Genome Graphs and Genome Assembly
As a first activity update for this OpenCollective, I'd like to describe some of the development acitivty being done this year.
Since work started on BioJulia several years ago, a featureful set of packages is now available.
You can find utilities for working with sequences, alignments, annotations/intervals, databases and more.
Implementing these packages resulted in some consistent frameworks and APIs that make, tasks (for example working with any text based bioinformatics format) consistent and intuitive.

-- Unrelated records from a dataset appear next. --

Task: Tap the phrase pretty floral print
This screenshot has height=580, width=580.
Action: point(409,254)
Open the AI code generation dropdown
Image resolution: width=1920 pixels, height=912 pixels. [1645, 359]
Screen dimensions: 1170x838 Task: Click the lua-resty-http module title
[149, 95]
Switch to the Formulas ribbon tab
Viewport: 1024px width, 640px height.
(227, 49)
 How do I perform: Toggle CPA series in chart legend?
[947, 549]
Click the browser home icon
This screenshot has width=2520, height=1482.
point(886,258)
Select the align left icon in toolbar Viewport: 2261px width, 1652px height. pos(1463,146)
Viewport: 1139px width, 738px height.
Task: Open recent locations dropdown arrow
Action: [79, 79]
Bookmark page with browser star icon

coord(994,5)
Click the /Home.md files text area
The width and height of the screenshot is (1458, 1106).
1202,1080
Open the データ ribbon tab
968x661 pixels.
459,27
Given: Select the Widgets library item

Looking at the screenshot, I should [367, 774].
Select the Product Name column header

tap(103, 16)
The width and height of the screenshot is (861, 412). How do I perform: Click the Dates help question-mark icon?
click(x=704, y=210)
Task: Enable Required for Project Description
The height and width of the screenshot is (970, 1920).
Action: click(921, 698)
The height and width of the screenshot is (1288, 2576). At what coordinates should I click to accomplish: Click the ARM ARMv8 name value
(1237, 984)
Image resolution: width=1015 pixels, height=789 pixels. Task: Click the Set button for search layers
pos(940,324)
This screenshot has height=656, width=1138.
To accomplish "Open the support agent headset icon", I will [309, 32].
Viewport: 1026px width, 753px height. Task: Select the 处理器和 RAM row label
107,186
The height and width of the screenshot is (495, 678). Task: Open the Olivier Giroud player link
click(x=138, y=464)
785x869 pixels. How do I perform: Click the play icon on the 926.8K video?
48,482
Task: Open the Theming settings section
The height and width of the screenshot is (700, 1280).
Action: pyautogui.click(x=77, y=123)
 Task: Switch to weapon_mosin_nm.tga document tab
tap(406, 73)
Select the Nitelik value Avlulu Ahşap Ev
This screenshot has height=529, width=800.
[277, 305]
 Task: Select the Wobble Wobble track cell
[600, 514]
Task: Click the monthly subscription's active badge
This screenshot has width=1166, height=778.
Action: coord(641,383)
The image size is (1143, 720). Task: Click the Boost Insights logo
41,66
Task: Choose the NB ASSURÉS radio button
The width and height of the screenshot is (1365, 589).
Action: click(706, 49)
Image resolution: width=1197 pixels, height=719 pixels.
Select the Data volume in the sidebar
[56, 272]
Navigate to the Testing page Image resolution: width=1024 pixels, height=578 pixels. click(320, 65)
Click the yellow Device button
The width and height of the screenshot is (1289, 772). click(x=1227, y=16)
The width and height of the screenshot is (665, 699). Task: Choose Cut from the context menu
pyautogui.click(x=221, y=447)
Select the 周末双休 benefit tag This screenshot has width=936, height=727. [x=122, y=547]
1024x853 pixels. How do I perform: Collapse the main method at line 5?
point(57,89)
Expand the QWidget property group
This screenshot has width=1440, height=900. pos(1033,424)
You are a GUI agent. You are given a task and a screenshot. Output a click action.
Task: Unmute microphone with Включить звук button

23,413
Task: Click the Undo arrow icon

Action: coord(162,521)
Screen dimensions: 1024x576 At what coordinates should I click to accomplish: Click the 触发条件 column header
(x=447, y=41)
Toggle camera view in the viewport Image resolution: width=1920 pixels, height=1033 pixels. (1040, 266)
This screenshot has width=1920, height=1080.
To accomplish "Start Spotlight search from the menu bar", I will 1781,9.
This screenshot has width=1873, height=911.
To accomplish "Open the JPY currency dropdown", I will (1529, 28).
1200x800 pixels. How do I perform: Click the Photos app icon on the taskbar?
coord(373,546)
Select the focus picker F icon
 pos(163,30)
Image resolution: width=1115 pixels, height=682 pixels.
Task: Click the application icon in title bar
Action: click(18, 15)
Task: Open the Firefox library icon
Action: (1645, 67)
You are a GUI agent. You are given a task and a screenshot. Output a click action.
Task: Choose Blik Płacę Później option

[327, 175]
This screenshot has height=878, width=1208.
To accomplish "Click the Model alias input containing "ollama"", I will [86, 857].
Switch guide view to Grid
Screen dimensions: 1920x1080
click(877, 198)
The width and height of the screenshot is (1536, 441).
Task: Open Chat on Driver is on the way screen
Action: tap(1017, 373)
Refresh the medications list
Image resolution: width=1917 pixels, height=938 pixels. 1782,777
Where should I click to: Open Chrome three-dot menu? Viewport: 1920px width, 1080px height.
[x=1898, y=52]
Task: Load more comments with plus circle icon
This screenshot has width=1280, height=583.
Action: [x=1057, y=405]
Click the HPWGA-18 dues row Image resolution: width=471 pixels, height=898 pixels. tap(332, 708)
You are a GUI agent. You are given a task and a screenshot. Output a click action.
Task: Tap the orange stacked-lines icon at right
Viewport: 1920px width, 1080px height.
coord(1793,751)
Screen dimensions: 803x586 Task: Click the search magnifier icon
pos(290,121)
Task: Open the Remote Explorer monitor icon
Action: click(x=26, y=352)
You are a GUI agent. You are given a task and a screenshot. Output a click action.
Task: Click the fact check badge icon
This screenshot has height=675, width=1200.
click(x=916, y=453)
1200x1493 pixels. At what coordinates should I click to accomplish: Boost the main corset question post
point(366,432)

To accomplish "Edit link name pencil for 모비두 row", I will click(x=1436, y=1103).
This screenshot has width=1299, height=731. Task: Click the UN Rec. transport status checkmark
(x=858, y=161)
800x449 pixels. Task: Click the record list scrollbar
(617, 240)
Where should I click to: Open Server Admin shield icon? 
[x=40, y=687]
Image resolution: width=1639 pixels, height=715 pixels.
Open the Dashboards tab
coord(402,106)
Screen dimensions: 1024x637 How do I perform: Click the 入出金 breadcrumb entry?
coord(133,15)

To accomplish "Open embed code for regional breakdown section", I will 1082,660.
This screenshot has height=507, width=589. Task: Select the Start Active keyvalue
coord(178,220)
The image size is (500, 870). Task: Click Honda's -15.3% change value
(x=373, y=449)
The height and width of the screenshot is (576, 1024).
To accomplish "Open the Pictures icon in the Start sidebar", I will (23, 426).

However, what is less prevelant in the BioJulia ecosystem are packages that provide higher-level, task oriented frameworks.
This year I am aiming to change that with GenomeGraphs.jl. This package will provide a library with types and methods for manipulating genome assembly graphs.
More than providing some types and methods that are generically useful, it will also provide a framework for working through a high level task or workflow, namely constructing and analysing genome assemblies. GenomeGraphs already allows you to construct a collapsed de-Bruijn graph from raw sequencing read data, and clip erroneous tip structures from said graph using just two high level methods exported by the package.
I hope that this package will represent a change in BioJulia development, now that BioJulia has a lot of packages covering common data types and file formats, packages can start to bring these together to provide productive frameworks. In the future, following GenomeGraphs example, we may have framework packages for such high level workflows as annotating genomes, performing a population genetic analysis, or comparative and structural analyses.
Full documentation of GenomeGraphs can be found here, where you can find a full justification of the package, and a walkthrough of constructing and analysing a genome assembly graph.
I am updating a post here with development notes and discussion with the julia community.
Feedback is welcome, the package is in early development stages, but isn't too far from a limited v0.1.0 already given the aformentioned graph construction functionality. Expect performance to be ok for small genomes and to suck for big ones at present, as in these stages "working and correct" is more important to me at this stage of development than "fastest".